Остановилась она, слушает, подхохатывает, плечики поджимает, глаз подбитый ладонью прикрыла, кокетка! А Федул заливается: «Да я с лесозаготовок приехал, у меня карманы от сотен лопаются, да я хоть щас на вино рубля три готов истратить. Или четыре…».

Она ему и говорит:

— Уж такие вы, мущины, страстные! Вот: чуть только женьчину приметил, сразу — в чайную! А я — не любительница по чайным-то ходить. Уж лучше возьмите в продмаге две бутылки «Рожеве мицне» — хорошая вещь, я пробовала! — да кильки с колбасой на закуску, и — ко мне пойдем, посидим там… Если не возражаете, конешно.

«Вот дак клюнуло», — оторопело подумал Федул.
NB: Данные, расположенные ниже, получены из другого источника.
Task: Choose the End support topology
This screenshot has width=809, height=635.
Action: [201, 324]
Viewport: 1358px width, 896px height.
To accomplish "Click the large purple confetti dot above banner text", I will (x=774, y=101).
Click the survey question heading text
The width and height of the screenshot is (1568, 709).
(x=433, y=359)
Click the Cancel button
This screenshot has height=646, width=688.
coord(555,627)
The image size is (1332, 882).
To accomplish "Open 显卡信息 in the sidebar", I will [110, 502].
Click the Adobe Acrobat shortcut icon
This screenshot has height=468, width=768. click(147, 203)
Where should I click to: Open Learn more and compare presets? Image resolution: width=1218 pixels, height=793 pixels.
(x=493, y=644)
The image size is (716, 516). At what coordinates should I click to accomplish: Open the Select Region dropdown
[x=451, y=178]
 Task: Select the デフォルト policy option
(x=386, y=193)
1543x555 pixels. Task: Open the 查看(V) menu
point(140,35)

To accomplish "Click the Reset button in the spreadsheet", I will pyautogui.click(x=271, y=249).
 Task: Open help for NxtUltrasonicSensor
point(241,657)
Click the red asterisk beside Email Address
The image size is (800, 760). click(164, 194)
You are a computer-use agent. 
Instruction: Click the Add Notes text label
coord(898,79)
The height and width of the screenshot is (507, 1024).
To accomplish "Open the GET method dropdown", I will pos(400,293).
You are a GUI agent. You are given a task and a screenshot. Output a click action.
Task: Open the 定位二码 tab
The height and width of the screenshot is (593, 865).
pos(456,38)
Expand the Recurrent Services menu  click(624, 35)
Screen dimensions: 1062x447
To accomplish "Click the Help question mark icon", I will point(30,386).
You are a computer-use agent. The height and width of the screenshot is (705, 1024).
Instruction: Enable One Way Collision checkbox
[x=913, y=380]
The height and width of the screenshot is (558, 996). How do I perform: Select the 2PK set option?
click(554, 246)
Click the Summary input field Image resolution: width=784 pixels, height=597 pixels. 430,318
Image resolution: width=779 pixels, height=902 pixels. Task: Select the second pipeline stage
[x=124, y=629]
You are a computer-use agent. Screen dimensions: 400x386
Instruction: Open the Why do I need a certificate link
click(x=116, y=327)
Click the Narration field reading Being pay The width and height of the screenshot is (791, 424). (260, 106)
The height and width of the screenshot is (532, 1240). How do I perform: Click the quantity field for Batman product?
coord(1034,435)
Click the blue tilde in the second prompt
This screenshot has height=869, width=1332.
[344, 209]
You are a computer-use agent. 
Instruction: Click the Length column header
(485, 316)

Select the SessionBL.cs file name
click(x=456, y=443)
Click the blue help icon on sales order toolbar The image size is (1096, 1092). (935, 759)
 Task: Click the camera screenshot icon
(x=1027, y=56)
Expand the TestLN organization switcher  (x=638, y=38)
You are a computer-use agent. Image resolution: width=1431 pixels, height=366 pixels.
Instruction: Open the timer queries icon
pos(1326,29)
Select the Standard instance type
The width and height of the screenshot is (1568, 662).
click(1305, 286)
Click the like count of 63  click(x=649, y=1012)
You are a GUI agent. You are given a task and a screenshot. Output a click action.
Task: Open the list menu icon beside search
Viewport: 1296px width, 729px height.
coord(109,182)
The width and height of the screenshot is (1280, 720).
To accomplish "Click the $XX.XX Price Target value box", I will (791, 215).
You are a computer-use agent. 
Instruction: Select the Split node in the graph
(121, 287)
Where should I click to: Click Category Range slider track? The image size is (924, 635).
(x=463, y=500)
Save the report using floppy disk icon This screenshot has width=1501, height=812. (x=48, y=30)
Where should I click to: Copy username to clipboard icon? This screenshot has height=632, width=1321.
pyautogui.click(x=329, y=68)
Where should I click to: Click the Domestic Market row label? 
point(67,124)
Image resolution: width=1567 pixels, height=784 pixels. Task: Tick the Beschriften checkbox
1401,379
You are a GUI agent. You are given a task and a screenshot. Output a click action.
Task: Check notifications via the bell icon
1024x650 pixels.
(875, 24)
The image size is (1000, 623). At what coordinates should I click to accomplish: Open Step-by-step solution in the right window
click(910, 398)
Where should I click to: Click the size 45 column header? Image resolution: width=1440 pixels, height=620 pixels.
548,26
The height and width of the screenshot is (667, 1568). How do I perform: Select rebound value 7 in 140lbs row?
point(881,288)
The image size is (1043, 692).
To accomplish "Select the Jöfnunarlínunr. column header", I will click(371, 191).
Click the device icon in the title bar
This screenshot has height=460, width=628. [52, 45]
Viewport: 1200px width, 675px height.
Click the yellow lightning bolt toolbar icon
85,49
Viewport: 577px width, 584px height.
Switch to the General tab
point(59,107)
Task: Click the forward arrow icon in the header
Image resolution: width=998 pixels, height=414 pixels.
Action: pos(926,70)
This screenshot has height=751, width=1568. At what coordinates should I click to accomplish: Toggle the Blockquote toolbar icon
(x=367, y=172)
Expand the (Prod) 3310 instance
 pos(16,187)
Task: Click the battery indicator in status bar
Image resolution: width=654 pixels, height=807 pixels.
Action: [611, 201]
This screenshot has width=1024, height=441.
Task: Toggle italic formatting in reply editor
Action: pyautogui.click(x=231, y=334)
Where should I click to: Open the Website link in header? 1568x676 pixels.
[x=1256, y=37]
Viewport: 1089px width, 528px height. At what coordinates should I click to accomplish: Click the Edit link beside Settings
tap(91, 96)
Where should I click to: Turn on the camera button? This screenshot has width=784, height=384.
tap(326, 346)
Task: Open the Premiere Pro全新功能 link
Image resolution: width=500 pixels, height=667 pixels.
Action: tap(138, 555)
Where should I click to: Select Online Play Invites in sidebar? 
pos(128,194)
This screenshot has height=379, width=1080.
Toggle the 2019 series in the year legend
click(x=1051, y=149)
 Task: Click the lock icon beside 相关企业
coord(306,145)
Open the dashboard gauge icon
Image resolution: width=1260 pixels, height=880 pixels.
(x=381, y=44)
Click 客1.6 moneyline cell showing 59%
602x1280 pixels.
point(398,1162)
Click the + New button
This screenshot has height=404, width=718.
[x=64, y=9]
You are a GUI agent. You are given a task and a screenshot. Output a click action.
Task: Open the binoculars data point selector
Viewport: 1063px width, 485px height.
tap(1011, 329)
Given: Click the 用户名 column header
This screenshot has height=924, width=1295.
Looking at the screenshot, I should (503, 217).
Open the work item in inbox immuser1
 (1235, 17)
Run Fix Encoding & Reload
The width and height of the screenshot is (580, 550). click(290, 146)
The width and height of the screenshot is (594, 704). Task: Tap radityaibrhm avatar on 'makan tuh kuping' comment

Махнул рукою:

— Ладно. Была не была… Три бутылки беру!

Уборщицу звали Анютка. Была она — не знаю, как и сказать-то… Да никем не была! Так, бабка-растрепка. В свои годы успела уж и отсидеть за что-то по мелочи, и замужем покантоваться. Правда, в последние годы желающие покуситься на ее мощи начали потихоньку переводиться. Однако Анютка не горевала, и мужички в ее избе нет-нет да и появлялись, особенно в дни получек.

Избушка у нее была старая, косая, холодная.

Сели, нарезали колбасу, открыли бутылки: ну, с рождением!

Махнули по стакану. Глаза у Анютки заблестели, она побежала куда-то в угол, взбила жидкий перманент перед куском зеркала, села напротив Пузикова, подбоченилась, захихикала: «Н-ну и ш-што?..». Федул, видя такое дело, плеснул по второму. Выпив его, Анютка опьянела и понесла чепуху.